SCOTUS Appears Split on Emergency Abortions Case

Solicitor general says Idaho law has left patients, doctors in an 'impossible position'
By Rob Quinn,  Newser Staff
Posted Apr 24, 2024 1:15 PM CDT
SCOTUS Hears Case on Emergency Abortions
Anti-abortion activists rally outside the Supreme Court, Wednesday, April 24, 2024, in Washington.   (AP Photo/Jose Luis Magana)

As pro- and anti-abortion rights protesters gathered outside, the Supreme Court heard arguments Wednesday in a case that pits Idaho's strict abortion law against a federal law on emergency treatment. The Washington Post reports that the court's conservative justices appeared skeptical of arguments that a 1986 federal law known as EMTALA requires hospitals accepting Medicaid to provide emergency abortion care when a woman's health is at risk. EMTALA requires hospitals to treat emergency patients whether or not they can afford to pay; Idaho accuses the Biden administration of misusing the law.

  • The Idaho law. Under Idaho's law, doctors can only perform abortions when "necessary to prevent the death of a pregnant woman." Doctors say that women whose conditions would normally be treated with abortions are being forced to leave the state because doctors can't legally perform abortions until the women are close to death, the AP reports. In January, the Supreme Court allowed Idaho to enforce that ban while the case is ongoing.

  • An "impossible position." Solicitor General Elizabeth Prelogar, arguing for the Biden administration, said the Idaho law left doctors and patients in an "impossible position" when a woman was seriously ill but not near death, NBC News reports. EMTALA, she said, requires hospitals to provide "necessary stabilizing treatment." She said one hospital system is "having to transfer pregnant women in medical crisis out of the state about once every other week."
  • Liberal justices raise "harrowing examples." The Post reports that the court's liberal justices raised "detailed, harrowing examples of women facing health emergencies short of death, including infertility and kidney failure." Justice Elena Kagan said there are a "significant number" of cases "where the woman's life is not in peril, but she's going to lose her reproductive organs. She's going to lose the ability to have children in the future unless an abortion takes place."
  • Key votes. CNN reports that Chief Justice John Roberts and Justice Amy Coney Barrett are likely to be key swing votes, while Justice Brett Kavanaugh and other conservatives appeared skeptical about the reach of the federal law. Barrett had what the Hill calls "sharp questions" for Josh Turney, Idaho's attorney, about how much discretion the state's law gives doctors in medical emergencies. In response to a question from Roberts, Prelogar said the federal law "absolutely" protects a doctor's ability to refuse to perform an abortion if the doctor objects to abortion, the New York Times reports.
  • Mental health. In response to a question from Justice Samuel Alito over whether the federal law would require abortions in cases of mental health emergencies, Prelogar said that would not happen. "Let me be very clear about our position," she said, per the Times. "That could never lead to pregnancy termination because that is not the accepted standard of practice to treat any mental health emergency."
  • Conservatives unswayed. The AP reports that the court's most conservative justices, including Alito, who wrote the decision that overturned Roe v. Wade, appeared unswayed by Prelogar's arguments. "How can you impose restrictions on what Idaho can criminalize, simply because hospitals in Idaho have chosen to participate in Medicare?" he asked.

**Exercises:**
1. According to the article on the Supreme Court emergency abortion case, what year was EMTALA passed?
2. From the article on the Supreme Court emergency abortion case, copy the stretch from "Solicitor general says" through "Photo/Jose Luis Magana)" word for word.

**Material shown:**
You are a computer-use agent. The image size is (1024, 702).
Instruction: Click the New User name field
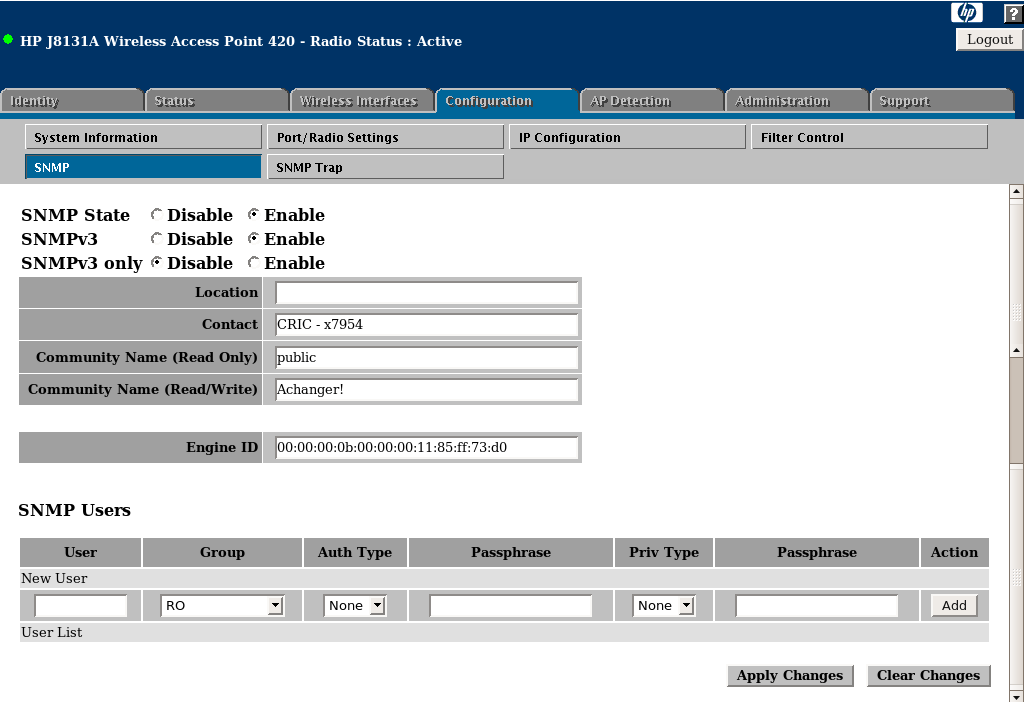pos(81,606)
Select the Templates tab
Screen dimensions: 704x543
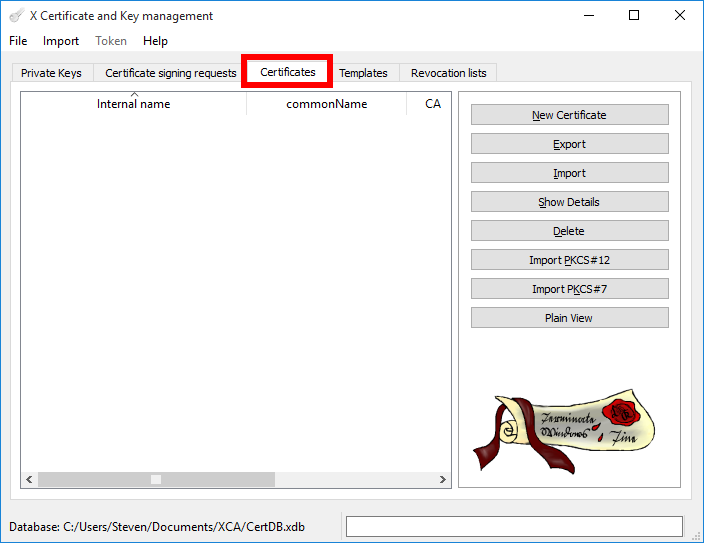(x=363, y=73)
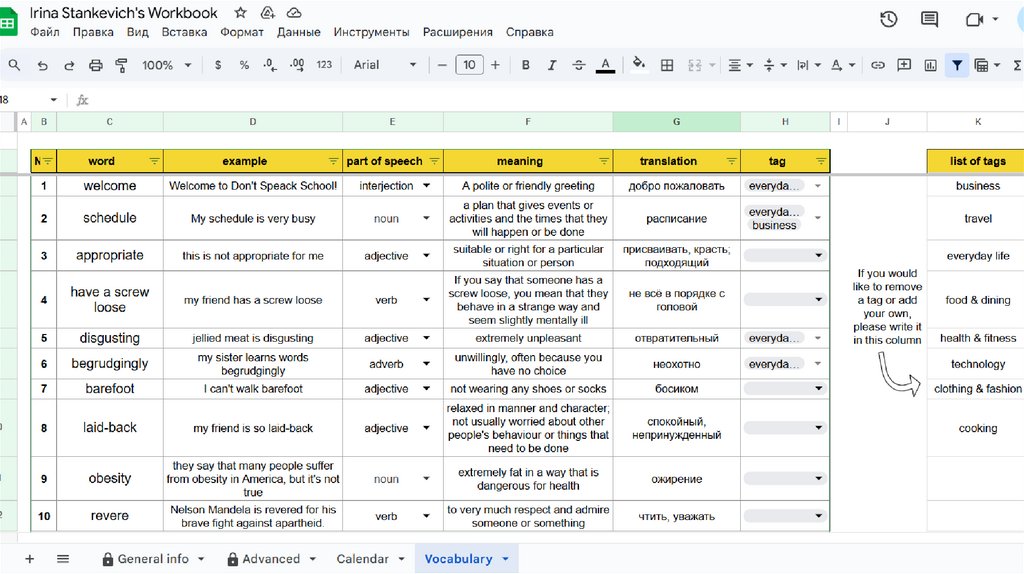Toggle the filter button in toolbar
This screenshot has height=574, width=1024.
click(957, 65)
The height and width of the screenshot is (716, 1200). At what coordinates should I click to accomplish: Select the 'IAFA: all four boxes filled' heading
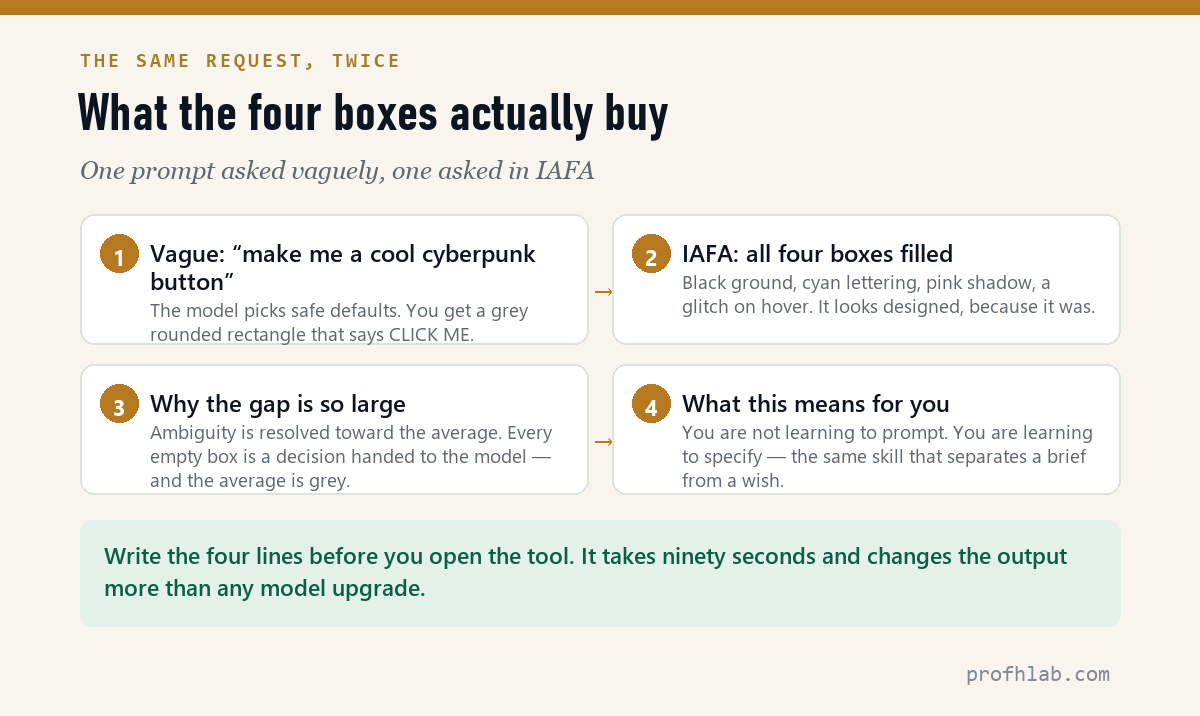[817, 254]
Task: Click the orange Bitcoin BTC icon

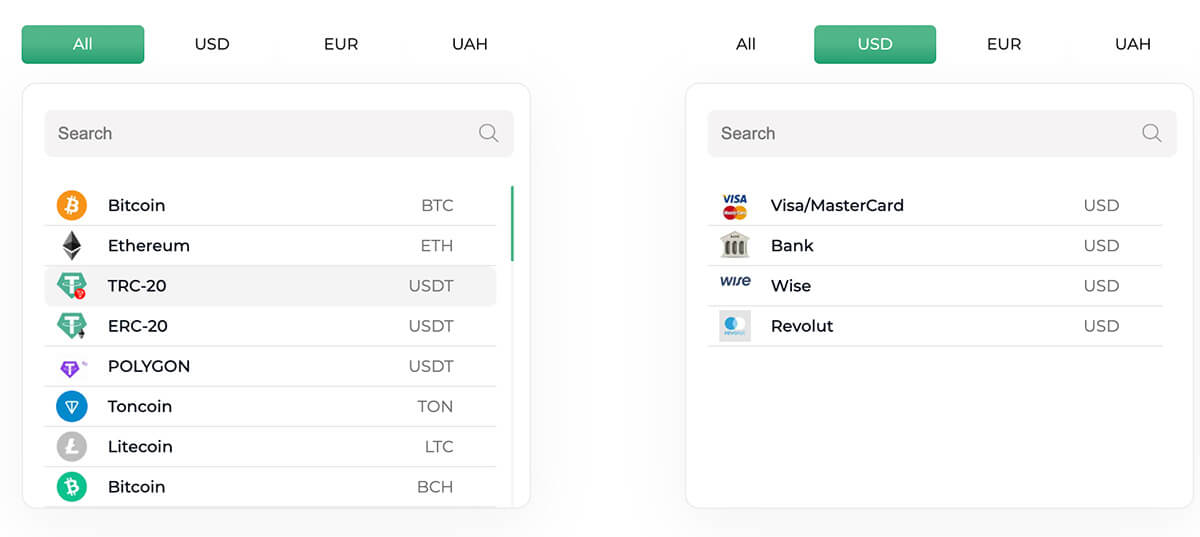Action: click(72, 205)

**Response list:**
1. 1986

2.
Solicitor general says Idaho law has left patients, doctors in an 'impossible position'
By Rob Quinn,  Newser Staff
Posted Apr 24, 2024 1:15 PM CDT
SCOTUS Hears Case on Emergency Abortions
Anti-abortion activists rally outside the Supreme Court, Wednesday, April 24, 2024, in Washington.   (AP Photo/Jose Luis Magana)